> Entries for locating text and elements
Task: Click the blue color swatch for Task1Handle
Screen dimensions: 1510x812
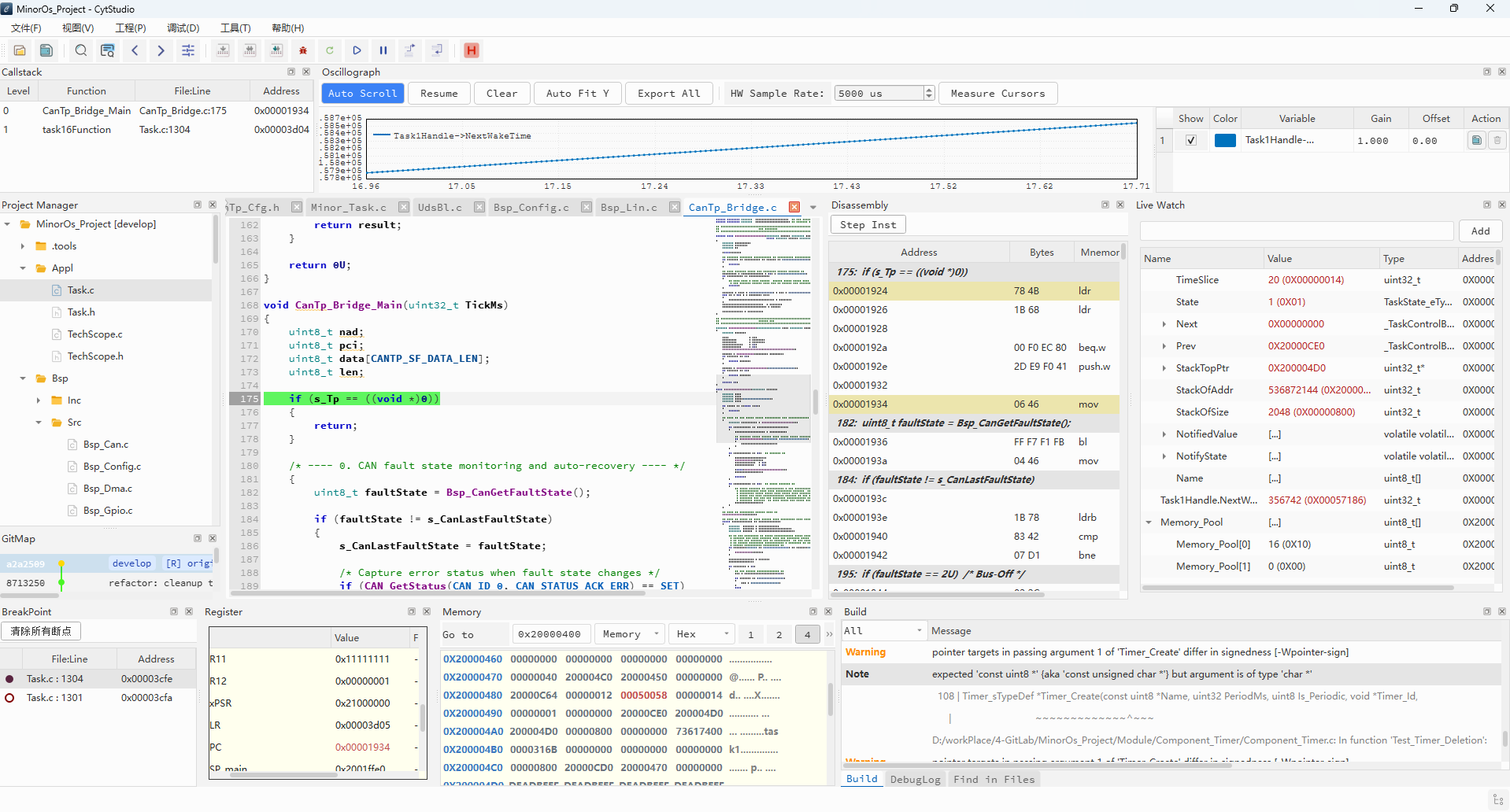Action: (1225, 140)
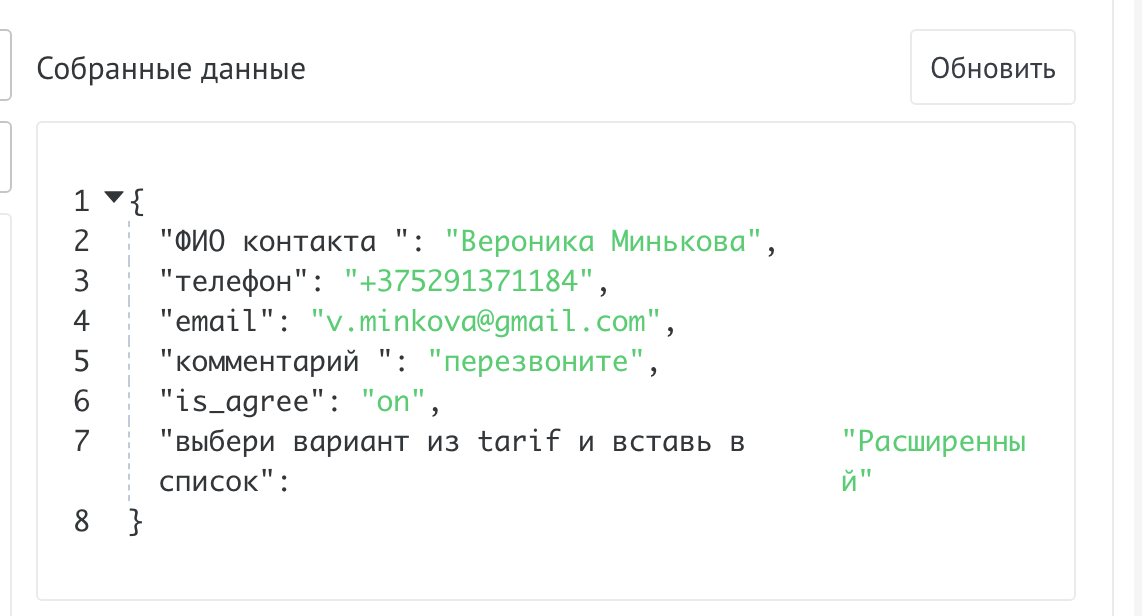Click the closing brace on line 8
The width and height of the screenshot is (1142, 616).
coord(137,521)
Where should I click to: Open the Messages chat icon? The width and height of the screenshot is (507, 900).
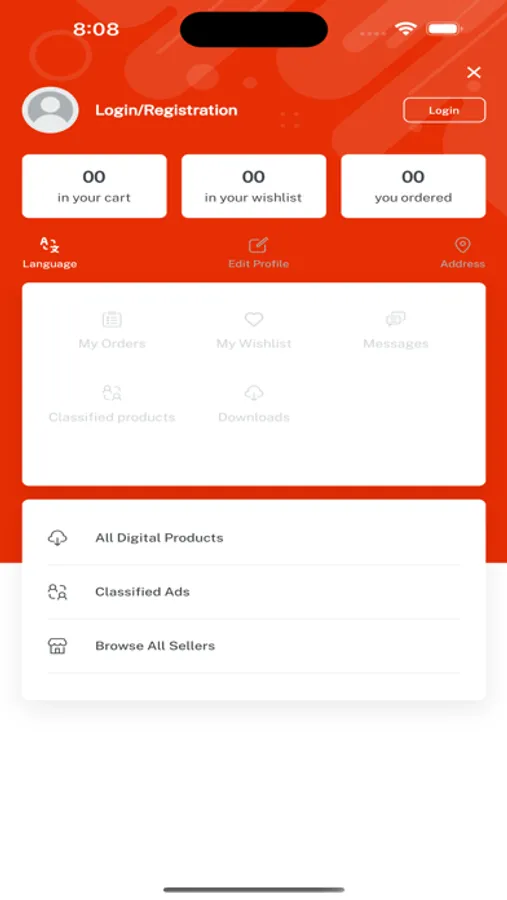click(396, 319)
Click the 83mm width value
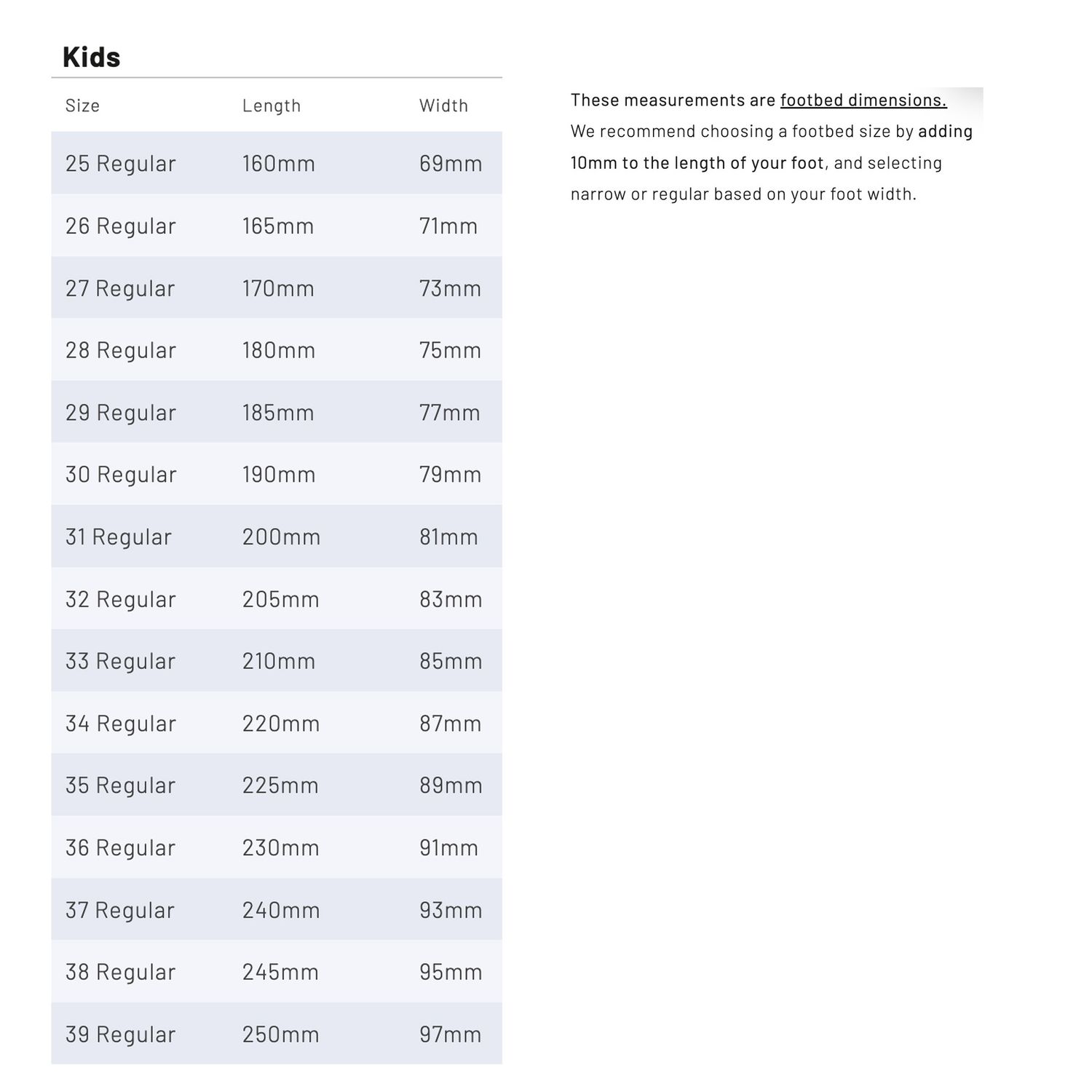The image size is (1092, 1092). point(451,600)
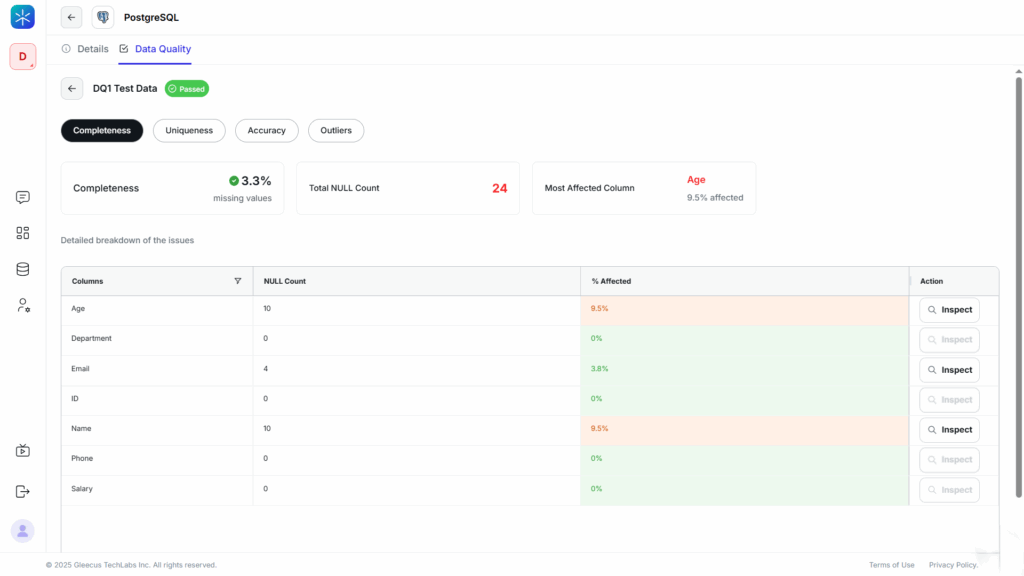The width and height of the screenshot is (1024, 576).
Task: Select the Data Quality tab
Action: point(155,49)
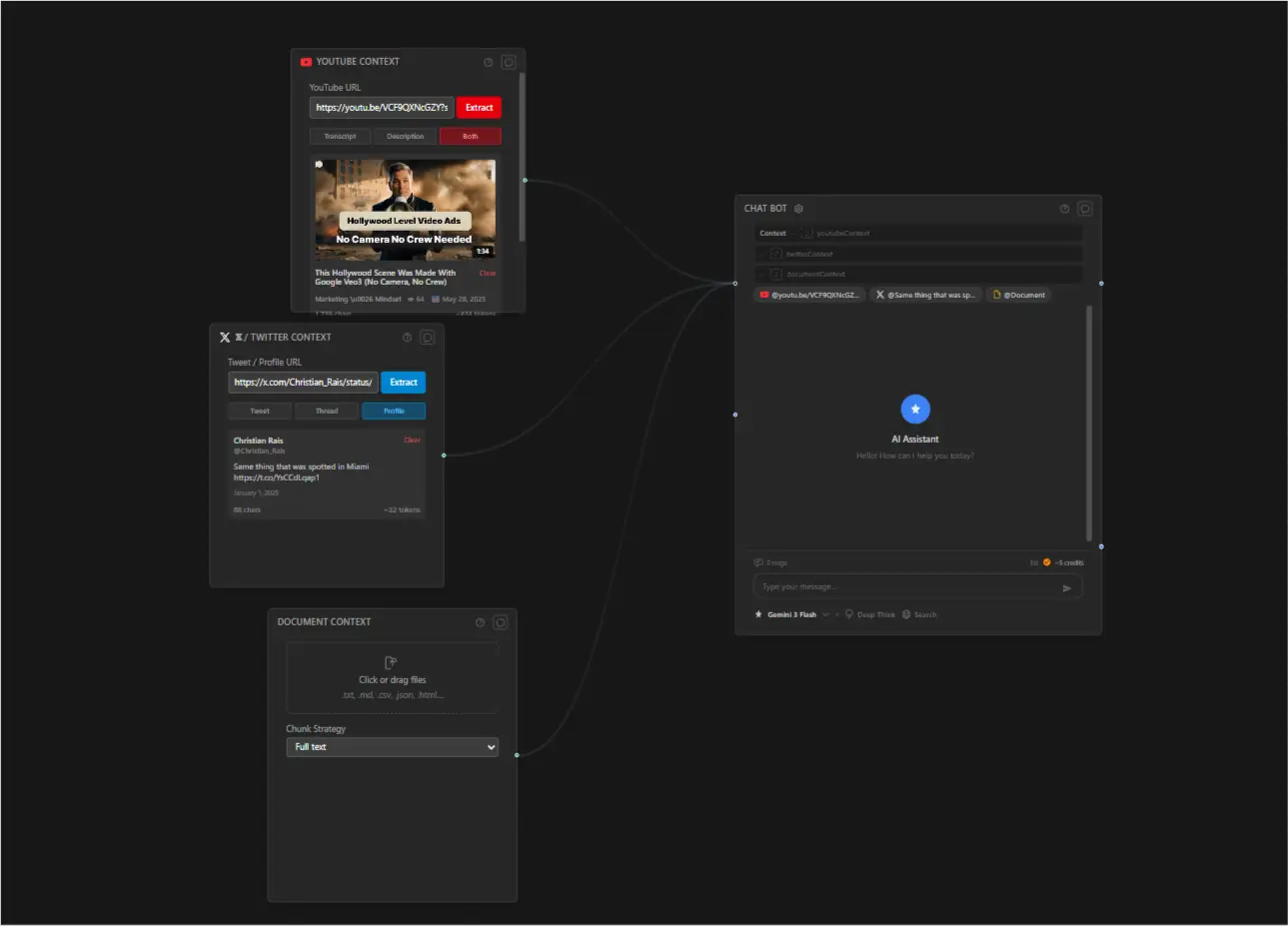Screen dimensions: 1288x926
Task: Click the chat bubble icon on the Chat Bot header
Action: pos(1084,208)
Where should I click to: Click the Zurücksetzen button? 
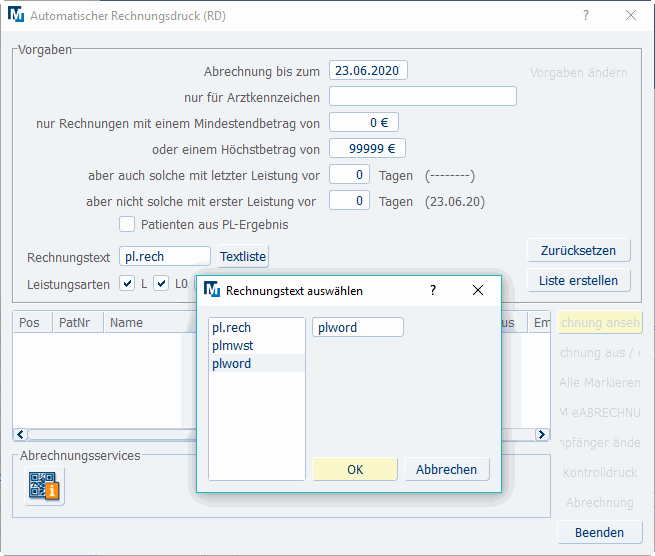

> Exercise prompt
Copy all of the rows above line for line, leaving out the pictures.

> Solution below
Task: Click the blue color swatch for Task1Handle
Screen dimensions: 1510x812
Action: (1225, 140)
Click the closing brace on line 8
The width and height of the screenshot is (1142, 616).
coord(137,521)
Where should I click to: Open the Messages chat icon? The width and height of the screenshot is (507, 900).
click(396, 319)
Click the 83mm width value
The image size is (1092, 1092). point(451,600)
The width and height of the screenshot is (1024, 576).
Task: Select the Data Quality tab
Action: point(155,49)
Screen dimensions: 1288x926
Task: Click the chat bubble icon on the Chat Bot header
Action: pos(1084,208)
Where should I click to: Click the Zurücksetzen button? 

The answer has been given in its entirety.